Add the following to the Configure method. It's worth noting that we've set en-US as our application's default culture. This can also be made configurable by moving it to the appsettings.

var options = new RequestLocalizationOptions
{
    DefaultRequestCulture = new RequestCulture(new CultureInfo("en-US"))
};
app.UseRequestLocalization(options);
app.UseStaticFiles();
app.UseMiddleware<LocalizationMiddleware>();

Finally, let's create a new API Controller to show how our JSON localizer works. Create a new Controller with the name HomeController.

    public class HomeController : ControllerBase
    {
        private readonly IStringLocalizer<HomeController> _stringLocalizer;

        public HomeController(IStringLocalizer<HomeController> stringLocalizer)
        {
            _stringLocalizer = stringLocalizer;
        }
        [HttpGet]
        public IActionResult Get()
        {
            var message = _stringLocalizer["hi"].ToString();
            return Ok(message);
        }
        [HttpGet("{name}")]
        public IActionResult Get(string name)
        {
            var message = string.Format(_stringLocalizer["welcome"], name);
            return Ok(message);
        }
        [HttpGet("all")]
        public IActionResult GetAll()
        {
            var message = _stringLocalizer.GetAllStrings();
            return Ok(message);
        }
    }

Line #3: Constructor Injection of IStringLocalizer instance.

Line #10 - 14: Here's a test to see whether we can output the localized version of the key 'hi' to the console and then return it as a response.

Line #16 - 20: The application should return a localized version of "Welcome xxxx, how are you?" when we give this endpoint a random name.

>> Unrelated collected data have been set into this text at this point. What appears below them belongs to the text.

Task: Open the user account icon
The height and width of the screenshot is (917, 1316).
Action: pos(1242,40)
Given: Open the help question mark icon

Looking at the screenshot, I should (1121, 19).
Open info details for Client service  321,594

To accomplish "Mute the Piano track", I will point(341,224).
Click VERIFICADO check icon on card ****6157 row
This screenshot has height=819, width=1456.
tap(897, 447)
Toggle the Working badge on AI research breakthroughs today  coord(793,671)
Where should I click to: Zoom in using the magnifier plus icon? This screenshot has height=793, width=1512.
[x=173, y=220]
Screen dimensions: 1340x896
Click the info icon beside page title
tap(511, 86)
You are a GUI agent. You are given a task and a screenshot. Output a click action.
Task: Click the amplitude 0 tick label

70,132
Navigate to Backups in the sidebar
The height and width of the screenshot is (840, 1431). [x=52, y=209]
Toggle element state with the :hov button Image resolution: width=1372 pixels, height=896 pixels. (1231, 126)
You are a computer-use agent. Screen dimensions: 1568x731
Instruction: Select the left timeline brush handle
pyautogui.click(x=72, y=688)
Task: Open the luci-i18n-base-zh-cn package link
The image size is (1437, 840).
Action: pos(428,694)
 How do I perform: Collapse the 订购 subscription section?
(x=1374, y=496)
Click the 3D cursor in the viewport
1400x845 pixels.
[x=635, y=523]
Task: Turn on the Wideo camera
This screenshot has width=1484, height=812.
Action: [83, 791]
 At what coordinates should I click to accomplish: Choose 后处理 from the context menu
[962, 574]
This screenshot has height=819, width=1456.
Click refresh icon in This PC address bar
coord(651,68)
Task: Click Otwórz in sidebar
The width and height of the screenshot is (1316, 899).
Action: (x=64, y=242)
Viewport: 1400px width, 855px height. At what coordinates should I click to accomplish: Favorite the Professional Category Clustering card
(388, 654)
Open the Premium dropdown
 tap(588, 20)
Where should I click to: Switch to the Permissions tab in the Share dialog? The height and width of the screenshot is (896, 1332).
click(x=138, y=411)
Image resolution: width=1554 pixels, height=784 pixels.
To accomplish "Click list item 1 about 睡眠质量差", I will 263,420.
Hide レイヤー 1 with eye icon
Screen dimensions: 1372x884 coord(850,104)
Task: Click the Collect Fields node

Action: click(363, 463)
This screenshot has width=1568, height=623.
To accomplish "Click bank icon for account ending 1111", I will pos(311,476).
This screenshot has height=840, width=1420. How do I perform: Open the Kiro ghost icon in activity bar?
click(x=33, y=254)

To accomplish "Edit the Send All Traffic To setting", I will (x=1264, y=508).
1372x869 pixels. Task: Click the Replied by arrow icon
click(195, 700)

That's all there is to it.

Line #22 - 26: This method would ideally return all the keys and values found in the corresponding JSON file.

Testing with Postman

Let's fire up Postman and perform some basic tests.

Here is what you get as a response when you send a GET request to the /api/home endpoint with the Accept-Language as de-DE

JSON Based Localization in .NET 6-de-DE

Accept-Language is set to en-US.

JSON Based Localization in .NET 6-en-US

Now, I try to send a GET request to the /api/home endpoint along with the name. Accept-Language set to en-US

JSON Based Localization in .NET 6-en-US-name

Accept-Language set to de-DE.

JSON Based Localization in .NET 6-de-DE-name

Finally, when you send a GET request to the /api/home/all endpoint, you get to see all the key/value pairs of our strings in the JSON file related to the relevant accept-language.

JSON Based Localization in .NET 6-all

Isn't it great to have in your projects?

Summary

We learned a quick and easy technique to implement JSON-based localization in .NET 6 applications in this article. The source code can be found here.